I am maintaining a big project (~250k loc, not counting code generated from idl) in Visual C++ 6.0, that uses Visibroker (VB for short) 5.2.1 (which is a CORBA implementation from Borland). Recently, the other module that communicates with my project was upgraded to VB 8.0 and I got a bunch of incompatibility issues. Since VB 5.2.1 is no longer supported while VB 8.0 does not work with Visual C++ 6.0, I am considering migrating the whole project to Visual Studio 2005. It is not a big change like total rewrite large C++ application in C#?, but only resolving all the incompatibility errors.

My question is what kind of strategy should I use to tackle this task? Anyone has done this before? Also, the problem for me is the size of the project. How much effort does it take to do this kind of migration?
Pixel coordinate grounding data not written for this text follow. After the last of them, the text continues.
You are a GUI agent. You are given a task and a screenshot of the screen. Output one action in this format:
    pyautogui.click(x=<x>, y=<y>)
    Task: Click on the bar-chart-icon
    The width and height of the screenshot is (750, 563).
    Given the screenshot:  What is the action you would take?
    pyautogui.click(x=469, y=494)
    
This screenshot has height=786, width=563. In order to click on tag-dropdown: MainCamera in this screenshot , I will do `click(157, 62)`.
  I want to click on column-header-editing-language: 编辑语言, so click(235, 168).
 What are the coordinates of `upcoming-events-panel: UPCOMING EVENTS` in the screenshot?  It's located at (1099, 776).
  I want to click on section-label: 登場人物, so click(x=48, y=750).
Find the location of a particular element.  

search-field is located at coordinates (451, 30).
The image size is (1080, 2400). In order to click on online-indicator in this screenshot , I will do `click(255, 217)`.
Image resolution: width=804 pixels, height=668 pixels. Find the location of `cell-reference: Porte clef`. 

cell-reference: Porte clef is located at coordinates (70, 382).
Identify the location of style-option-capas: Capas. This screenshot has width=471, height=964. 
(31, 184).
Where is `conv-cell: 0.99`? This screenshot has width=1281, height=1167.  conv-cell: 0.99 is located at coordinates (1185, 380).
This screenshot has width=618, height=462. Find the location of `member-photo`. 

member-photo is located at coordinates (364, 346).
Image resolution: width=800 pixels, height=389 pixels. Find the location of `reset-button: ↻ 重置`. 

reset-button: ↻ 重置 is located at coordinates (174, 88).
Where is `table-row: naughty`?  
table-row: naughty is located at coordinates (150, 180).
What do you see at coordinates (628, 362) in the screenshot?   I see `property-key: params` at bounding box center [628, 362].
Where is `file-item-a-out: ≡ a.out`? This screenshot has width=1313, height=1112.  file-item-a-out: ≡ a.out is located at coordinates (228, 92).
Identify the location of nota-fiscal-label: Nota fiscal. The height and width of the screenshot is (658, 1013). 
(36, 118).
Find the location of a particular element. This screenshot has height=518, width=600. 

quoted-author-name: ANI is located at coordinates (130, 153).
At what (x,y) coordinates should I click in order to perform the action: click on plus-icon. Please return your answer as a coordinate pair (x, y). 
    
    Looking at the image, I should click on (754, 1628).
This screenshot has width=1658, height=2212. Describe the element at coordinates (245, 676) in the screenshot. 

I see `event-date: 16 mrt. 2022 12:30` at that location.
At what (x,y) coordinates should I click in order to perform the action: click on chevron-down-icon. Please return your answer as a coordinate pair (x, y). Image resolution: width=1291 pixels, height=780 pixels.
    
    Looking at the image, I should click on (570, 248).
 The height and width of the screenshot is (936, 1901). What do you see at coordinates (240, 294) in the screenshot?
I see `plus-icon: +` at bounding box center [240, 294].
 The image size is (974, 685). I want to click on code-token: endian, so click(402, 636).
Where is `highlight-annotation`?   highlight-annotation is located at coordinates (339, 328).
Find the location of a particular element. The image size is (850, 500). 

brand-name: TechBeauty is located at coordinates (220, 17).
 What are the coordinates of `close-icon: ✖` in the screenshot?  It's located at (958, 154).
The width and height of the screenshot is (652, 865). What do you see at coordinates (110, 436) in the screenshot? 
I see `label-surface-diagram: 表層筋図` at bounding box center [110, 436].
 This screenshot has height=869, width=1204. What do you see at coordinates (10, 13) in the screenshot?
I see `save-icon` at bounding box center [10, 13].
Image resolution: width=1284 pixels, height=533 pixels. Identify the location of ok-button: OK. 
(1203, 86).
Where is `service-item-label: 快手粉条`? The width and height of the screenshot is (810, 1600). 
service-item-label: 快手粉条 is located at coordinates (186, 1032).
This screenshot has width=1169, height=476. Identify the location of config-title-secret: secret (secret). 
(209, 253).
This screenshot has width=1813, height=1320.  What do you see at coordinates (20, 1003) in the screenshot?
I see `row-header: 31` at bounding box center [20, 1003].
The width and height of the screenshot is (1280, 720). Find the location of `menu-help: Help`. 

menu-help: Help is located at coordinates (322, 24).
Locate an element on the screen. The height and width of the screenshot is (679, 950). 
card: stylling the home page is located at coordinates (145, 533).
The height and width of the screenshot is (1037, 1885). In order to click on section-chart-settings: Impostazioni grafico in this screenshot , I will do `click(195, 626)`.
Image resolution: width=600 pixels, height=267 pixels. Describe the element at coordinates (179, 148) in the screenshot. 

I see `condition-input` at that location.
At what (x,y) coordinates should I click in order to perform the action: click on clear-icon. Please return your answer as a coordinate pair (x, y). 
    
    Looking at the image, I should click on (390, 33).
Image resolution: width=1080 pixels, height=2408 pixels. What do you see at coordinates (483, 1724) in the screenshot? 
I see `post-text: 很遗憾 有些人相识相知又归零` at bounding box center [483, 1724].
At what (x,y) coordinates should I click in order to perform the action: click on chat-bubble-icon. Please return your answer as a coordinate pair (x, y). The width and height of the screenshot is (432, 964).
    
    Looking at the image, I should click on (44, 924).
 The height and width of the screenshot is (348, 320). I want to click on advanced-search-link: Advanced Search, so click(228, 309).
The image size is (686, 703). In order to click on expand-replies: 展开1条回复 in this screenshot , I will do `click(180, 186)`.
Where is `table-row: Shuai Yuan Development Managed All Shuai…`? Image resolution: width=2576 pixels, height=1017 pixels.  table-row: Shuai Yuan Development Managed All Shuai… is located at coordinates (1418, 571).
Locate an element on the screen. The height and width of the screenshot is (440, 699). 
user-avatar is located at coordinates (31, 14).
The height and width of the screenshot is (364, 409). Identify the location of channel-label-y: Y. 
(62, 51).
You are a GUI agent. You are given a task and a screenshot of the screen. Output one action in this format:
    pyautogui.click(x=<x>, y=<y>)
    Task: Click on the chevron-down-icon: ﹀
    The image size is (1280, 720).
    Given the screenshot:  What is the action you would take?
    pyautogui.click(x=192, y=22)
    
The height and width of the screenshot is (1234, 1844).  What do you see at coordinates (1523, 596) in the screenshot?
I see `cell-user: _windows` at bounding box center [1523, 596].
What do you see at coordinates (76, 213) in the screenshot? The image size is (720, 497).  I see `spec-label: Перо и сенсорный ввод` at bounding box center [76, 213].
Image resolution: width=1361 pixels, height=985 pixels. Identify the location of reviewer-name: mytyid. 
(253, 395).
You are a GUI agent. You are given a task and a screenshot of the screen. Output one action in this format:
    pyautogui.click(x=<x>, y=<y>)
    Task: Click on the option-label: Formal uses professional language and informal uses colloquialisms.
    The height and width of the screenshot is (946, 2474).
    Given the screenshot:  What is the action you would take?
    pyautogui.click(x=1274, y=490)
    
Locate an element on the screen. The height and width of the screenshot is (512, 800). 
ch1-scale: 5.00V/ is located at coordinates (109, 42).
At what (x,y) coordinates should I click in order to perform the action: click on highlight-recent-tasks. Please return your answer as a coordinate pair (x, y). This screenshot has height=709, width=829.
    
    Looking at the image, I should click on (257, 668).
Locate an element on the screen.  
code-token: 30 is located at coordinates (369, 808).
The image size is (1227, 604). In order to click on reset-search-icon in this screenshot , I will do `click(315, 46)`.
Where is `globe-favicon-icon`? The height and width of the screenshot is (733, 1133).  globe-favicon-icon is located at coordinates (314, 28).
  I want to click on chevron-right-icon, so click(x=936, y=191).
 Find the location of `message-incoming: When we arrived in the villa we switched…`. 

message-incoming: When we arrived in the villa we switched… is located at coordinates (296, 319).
FYI, the project has a frontend GUI portion in MFC and a backend CORBA portion. The two are not very well separated though.

Best regards.

Answer

Kate Gregory picture Kate Gregory · Jun 4, 2010

In theory, you can just open your old project in the new IDE and build it. In reality you will have two issues - the meta files that hold your "here are all my source files and my compiler options" and your actual code: .dsp and .dsw way back when, .sln and .vproj now. The first one may require you to wander through an upgrade process from 6.0 to 7.0 to 8.0 and if you don't want to or can't, you may need to reconstruct that by making an empty solution/project and adding your source files into it and setting your options.

Then you need to deal with any breaking changes in the libraries since you last built. I think this is likely to be the secure CRT changes and the for loop scope. The compiler will find them all for you. You won't much enjoy changing all that, but that's to be expected.

By the way, I would go all the way to VS2010, not to 2005. Buy yourself as long a period of time as possibly before you have to do this again.